## What the task asks
Every line below from the one containing "This screenshot has" through the one containing "Given: Open the Explore section" is to be printed exactly, with the pictures omitted.

## Data records
------------------------
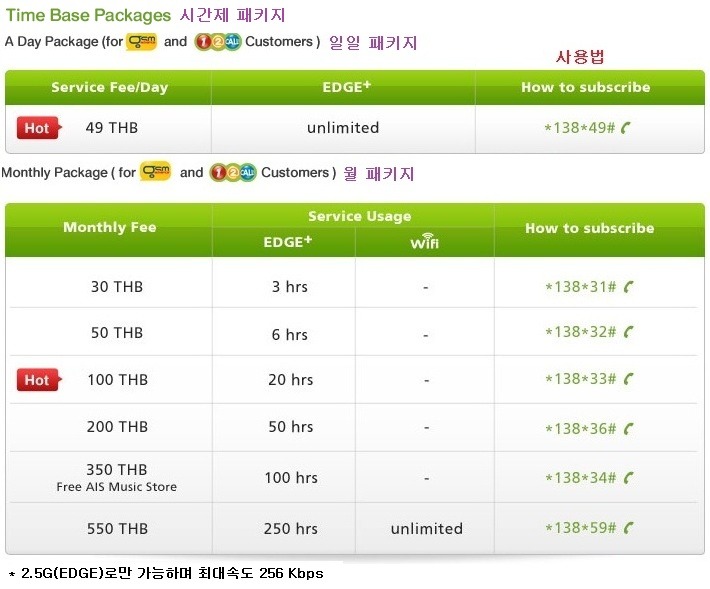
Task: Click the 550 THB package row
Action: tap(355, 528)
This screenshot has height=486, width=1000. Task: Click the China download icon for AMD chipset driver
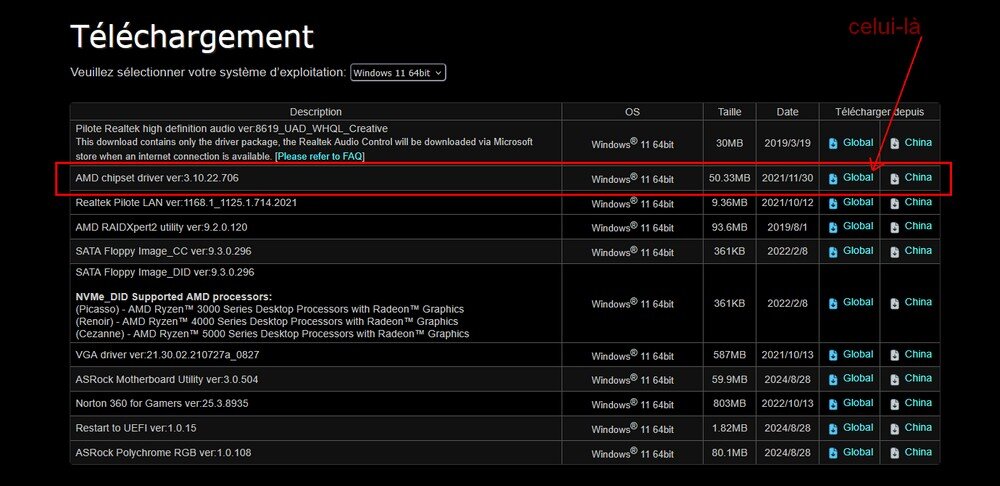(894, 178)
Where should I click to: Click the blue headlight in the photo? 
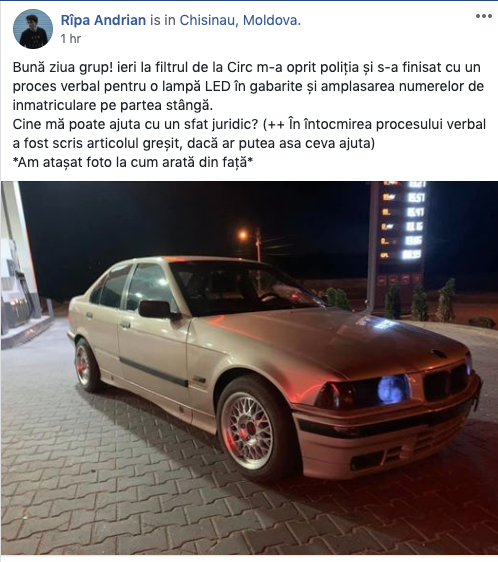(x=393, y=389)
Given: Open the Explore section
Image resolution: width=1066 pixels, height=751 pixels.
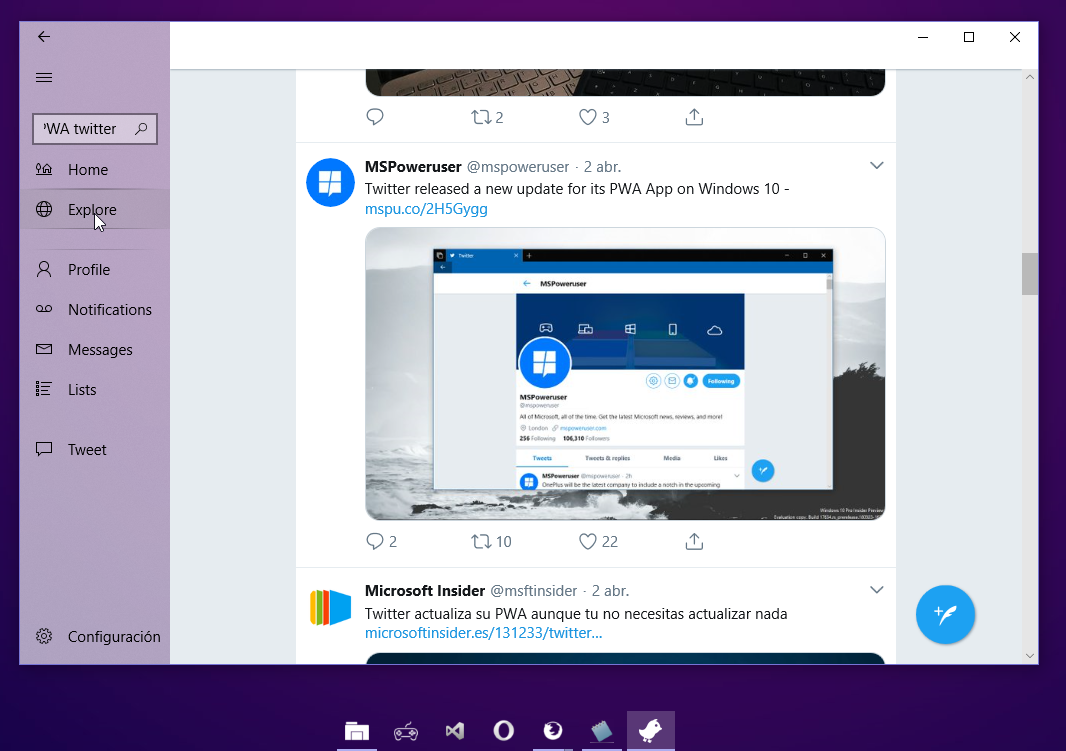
------------------------
## Exercise output
This screenshot has height=486, width=1000. Task: Click the China download icon for AMD chipset driver
(894, 178)
Where should I click to: Click the blue headlight in the photo? 
(x=393, y=389)
Given: Open the Explore section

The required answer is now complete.